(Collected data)
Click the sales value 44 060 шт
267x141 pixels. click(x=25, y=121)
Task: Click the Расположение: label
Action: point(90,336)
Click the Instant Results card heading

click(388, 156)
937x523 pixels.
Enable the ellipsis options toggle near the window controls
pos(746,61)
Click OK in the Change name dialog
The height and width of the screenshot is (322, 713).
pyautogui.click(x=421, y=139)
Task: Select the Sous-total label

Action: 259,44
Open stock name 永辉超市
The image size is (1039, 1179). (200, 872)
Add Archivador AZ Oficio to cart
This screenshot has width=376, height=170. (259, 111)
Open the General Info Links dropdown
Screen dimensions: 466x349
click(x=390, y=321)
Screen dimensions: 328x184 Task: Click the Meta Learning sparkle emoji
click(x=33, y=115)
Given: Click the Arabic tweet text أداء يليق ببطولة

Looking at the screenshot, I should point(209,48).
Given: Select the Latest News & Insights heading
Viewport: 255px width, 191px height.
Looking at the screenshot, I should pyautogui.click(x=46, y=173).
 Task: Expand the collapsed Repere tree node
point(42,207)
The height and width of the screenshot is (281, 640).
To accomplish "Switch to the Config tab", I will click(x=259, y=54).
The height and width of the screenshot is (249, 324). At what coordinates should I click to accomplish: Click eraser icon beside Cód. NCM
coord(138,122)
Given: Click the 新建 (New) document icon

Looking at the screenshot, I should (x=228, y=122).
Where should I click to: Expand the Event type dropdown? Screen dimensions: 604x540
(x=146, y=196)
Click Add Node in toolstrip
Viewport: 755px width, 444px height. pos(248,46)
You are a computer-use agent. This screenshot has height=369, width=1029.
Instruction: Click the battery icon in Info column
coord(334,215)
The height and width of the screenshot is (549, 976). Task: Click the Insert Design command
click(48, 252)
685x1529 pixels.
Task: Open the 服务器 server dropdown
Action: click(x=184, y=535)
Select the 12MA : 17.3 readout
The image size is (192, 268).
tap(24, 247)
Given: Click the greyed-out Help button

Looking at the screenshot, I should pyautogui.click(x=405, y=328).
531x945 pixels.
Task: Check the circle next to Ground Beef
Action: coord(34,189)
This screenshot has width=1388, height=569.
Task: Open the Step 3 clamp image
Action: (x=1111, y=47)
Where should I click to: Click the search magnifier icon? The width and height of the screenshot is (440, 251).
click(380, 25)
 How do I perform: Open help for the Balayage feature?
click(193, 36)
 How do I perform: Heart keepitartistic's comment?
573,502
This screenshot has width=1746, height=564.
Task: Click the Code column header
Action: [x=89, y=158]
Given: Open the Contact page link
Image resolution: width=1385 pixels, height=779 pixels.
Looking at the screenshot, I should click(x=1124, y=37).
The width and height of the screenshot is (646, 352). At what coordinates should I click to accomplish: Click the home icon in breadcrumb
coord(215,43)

Task item:
Transcribe each record shown above, exactly.

Problem solution:
Click the sales value 44 060 шт
267x141 pixels. click(x=25, y=121)
Task: Click the Расположение: label
Action: point(90,336)
Click the Instant Results card heading

click(388, 156)
937x523 pixels.
Enable the ellipsis options toggle near the window controls
pos(746,61)
Click OK in the Change name dialog
The height and width of the screenshot is (322, 713).
pyautogui.click(x=421, y=139)
Task: Select the Sous-total label

Action: 259,44
Open stock name 永辉超市
The image size is (1039, 1179). (200, 872)
Add Archivador AZ Oficio to cart
This screenshot has width=376, height=170. (259, 111)
Open the General Info Links dropdown
Screen dimensions: 466x349
click(x=390, y=321)
Screen dimensions: 328x184 Task: Click the Meta Learning sparkle emoji
click(x=33, y=115)
Given: Click the Arabic tweet text أداء يليق ببطولة

Looking at the screenshot, I should point(209,48).
Given: Select the Latest News & Insights heading
Viewport: 255px width, 191px height.
Looking at the screenshot, I should pyautogui.click(x=46, y=173).
 Task: Expand the collapsed Repere tree node
point(42,207)
The height and width of the screenshot is (281, 640).
To accomplish "Switch to the Config tab", I will click(x=259, y=54).
The height and width of the screenshot is (249, 324). At what coordinates should I click to accomplish: Click eraser icon beside Cód. NCM
coord(138,122)
Given: Click the 新建 (New) document icon

Looking at the screenshot, I should (x=228, y=122).
Where should I click to: Expand the Event type dropdown? Screen dimensions: 604x540
(x=146, y=196)
Click Add Node in toolstrip
Viewport: 755px width, 444px height. pos(248,46)
You are a computer-use agent. This screenshot has height=369, width=1029.
Instruction: Click the battery icon in Info column
coord(334,215)
The height and width of the screenshot is (549, 976). Task: Click the Insert Design command
click(48, 252)
685x1529 pixels.
Task: Open the 服务器 server dropdown
Action: click(x=184, y=535)
Select the 12MA : 17.3 readout
The image size is (192, 268).
tap(24, 247)
Given: Click the greyed-out Help button

Looking at the screenshot, I should pyautogui.click(x=405, y=328).
531x945 pixels.
Task: Check the circle next to Ground Beef
Action: coord(34,189)
This screenshot has width=1388, height=569.
Task: Open the Step 3 clamp image
Action: (x=1111, y=47)
Where should I click to: Click the search magnifier icon? The width and height of the screenshot is (440, 251).
click(380, 25)
 How do I perform: Open help for the Balayage feature?
click(193, 36)
 How do I perform: Heart keepitartistic's comment?
573,502
This screenshot has width=1746, height=564.
Task: Click the Code column header
Action: [x=89, y=158]
Given: Open the Contact page link
Image resolution: width=1385 pixels, height=779 pixels.
Looking at the screenshot, I should click(x=1124, y=37).
The width and height of the screenshot is (646, 352). At what coordinates should I click to accomplish: Click the home icon in breadcrumb
coord(215,43)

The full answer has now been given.